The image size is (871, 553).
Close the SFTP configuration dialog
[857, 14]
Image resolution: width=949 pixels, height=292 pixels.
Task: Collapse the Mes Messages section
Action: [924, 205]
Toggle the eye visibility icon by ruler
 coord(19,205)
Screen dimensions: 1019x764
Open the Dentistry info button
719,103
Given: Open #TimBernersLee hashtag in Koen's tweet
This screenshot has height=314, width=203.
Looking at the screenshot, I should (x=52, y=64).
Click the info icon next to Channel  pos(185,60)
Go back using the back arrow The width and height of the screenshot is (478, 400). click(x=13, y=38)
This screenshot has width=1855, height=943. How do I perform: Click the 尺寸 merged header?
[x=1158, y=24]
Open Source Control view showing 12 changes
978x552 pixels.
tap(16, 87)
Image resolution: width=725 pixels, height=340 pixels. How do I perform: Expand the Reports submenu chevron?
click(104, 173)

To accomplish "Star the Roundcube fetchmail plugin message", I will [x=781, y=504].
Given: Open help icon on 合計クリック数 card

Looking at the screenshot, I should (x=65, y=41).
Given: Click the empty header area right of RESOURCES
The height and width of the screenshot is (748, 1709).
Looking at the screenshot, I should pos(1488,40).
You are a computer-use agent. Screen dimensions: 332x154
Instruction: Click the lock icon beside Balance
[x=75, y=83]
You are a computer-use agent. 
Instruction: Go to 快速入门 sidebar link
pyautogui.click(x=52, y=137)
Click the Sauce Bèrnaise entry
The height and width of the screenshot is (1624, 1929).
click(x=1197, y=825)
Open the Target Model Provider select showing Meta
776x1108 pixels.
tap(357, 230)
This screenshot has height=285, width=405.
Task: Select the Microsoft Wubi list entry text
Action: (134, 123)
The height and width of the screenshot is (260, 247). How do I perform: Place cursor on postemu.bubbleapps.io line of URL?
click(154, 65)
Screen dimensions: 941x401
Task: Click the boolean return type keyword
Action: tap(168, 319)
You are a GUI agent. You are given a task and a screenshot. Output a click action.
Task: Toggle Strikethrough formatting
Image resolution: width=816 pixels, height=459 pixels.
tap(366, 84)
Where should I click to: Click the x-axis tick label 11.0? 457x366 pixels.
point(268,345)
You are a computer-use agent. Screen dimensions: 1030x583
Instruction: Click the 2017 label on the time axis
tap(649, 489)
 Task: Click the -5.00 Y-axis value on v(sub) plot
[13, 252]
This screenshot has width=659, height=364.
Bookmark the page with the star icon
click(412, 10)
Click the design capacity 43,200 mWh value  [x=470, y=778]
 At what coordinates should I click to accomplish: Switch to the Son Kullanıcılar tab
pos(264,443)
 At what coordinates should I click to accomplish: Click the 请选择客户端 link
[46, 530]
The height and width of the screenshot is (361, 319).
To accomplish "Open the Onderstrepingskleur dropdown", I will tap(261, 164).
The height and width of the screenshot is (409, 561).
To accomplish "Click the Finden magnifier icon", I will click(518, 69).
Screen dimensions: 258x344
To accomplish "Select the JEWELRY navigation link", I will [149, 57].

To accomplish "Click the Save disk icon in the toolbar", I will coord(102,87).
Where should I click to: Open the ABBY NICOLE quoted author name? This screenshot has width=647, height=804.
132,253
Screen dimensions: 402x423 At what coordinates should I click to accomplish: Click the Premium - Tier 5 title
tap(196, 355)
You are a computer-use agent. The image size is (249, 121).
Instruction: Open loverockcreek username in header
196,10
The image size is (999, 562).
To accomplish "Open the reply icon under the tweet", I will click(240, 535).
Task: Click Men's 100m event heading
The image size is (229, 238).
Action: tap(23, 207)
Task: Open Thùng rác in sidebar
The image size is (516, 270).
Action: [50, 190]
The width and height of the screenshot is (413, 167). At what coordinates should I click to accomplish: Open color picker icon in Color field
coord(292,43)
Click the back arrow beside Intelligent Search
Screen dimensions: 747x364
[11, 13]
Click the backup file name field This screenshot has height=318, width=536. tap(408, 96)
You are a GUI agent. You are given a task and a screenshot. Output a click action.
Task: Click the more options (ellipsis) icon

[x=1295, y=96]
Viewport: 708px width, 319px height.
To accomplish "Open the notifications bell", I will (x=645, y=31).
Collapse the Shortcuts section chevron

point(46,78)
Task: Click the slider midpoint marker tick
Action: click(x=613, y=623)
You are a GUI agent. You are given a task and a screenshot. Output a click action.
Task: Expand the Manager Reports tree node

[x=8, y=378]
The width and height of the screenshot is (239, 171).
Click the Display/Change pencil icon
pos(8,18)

● **What to do**
Set down the entries exactly as they appear, starting with the line that contains "Given: Click the" and going on through the line that contains "Click the design".

● **Answer for the task**
Given: Click the empty header area right of RESOURCES
The height and width of the screenshot is (748, 1709).
Looking at the screenshot, I should pos(1488,40).
You are a computer-use agent. Screen dimensions: 332x154
Instruction: Click the lock icon beside Balance
[x=75, y=83]
You are a computer-use agent. 
Instruction: Go to 快速入门 sidebar link
pyautogui.click(x=52, y=137)
Click the Sauce Bèrnaise entry
The height and width of the screenshot is (1624, 1929).
click(x=1197, y=825)
Open the Target Model Provider select showing Meta
776x1108 pixels.
tap(357, 230)
This screenshot has height=285, width=405.
Task: Select the Microsoft Wubi list entry text
Action: (134, 123)
The height and width of the screenshot is (260, 247). How do I perform: Place cursor on postemu.bubbleapps.io line of URL?
click(154, 65)
Screen dimensions: 941x401
Task: Click the boolean return type keyword
Action: tap(168, 319)
You are a GUI agent. You are given a task and a screenshot. Output a click action.
Task: Toggle Strikethrough formatting
Image resolution: width=816 pixels, height=459 pixels.
tap(366, 84)
Where should I click to: Click the x-axis tick label 11.0? 457x366 pixels.
point(268,345)
You are a computer-use agent. Screen dimensions: 1030x583
Instruction: Click the 2017 label on the time axis
tap(649, 489)
 Task: Click the -5.00 Y-axis value on v(sub) plot
[13, 252]
This screenshot has width=659, height=364.
Bookmark the page with the star icon
click(412, 10)
Click the design capacity 43,200 mWh value  [x=470, y=778]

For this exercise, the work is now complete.